Она молчала, потому что, когда слезы подкатываются к глазам, надо молчать. Тогда все проходит.
Горький хлеб
Машины остановились у контрольно-пропускного пункта. Солдаты проверили документы, заглянули в кузова. Какой-то веселый крикнул:
— Привет, красавицы! Санбатам пополнение?
Другой, тоже веселый, уточнил:
— Наши! Пехота. С винтовочками.
— Ты смотри! — ахнул солдат. — Винтовочки с оптическими прицелами!
Хрюкнули тормоза, машины отчалили от КПП и, набирая скорость, пошли в сторону минской магистрали. Теперь-то уже не надо было гадать да ломать голову, куда ведет путь-дорожка. Пусть говорят, что нынче все направления главные, что все фронтовые дороги на Берлин ведут, все-таки эта, минская, короче других. И прямее. Потому она и самая главная…

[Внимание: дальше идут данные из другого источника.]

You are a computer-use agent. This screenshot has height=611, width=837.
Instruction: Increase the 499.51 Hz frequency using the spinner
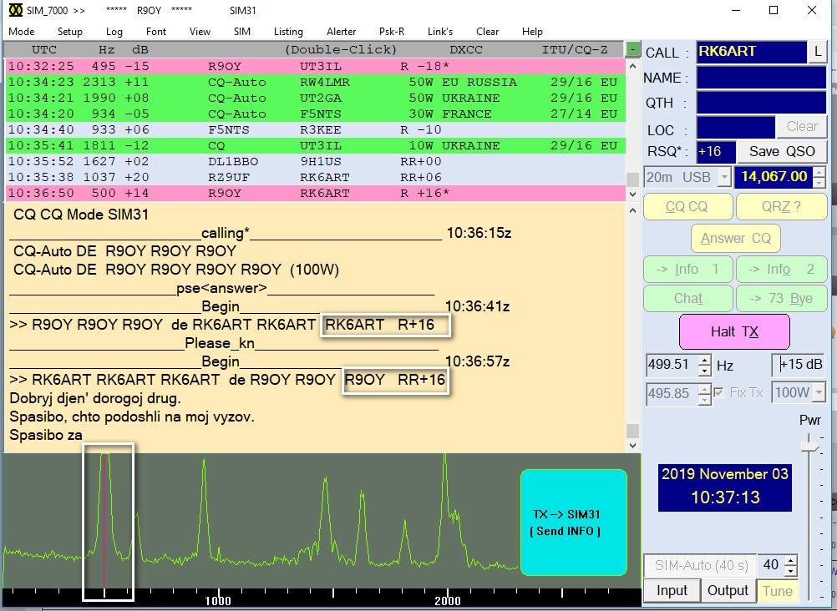coord(704,361)
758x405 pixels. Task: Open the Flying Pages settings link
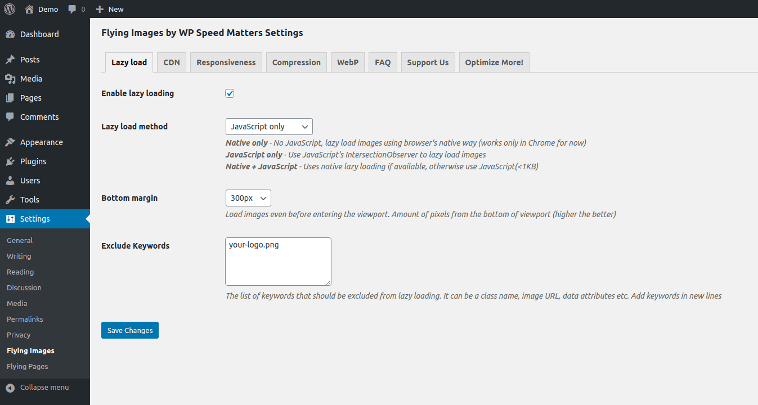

Для кого война начинается с траншеи переднего края, для кого издалека, с мертвого покоя стародавних ее следов. На каждом метре минской магистрали отметины свежих боев: ржавые останки машин в кюветах, залитые водой воронки, давно покинутые землянки, траншеи, страшные пепелища, поля в бурьяне. Потом стали попадаться указатели дорог на госпитали, медсанбаты и в разные другие хозяйства. И вот — Ерши.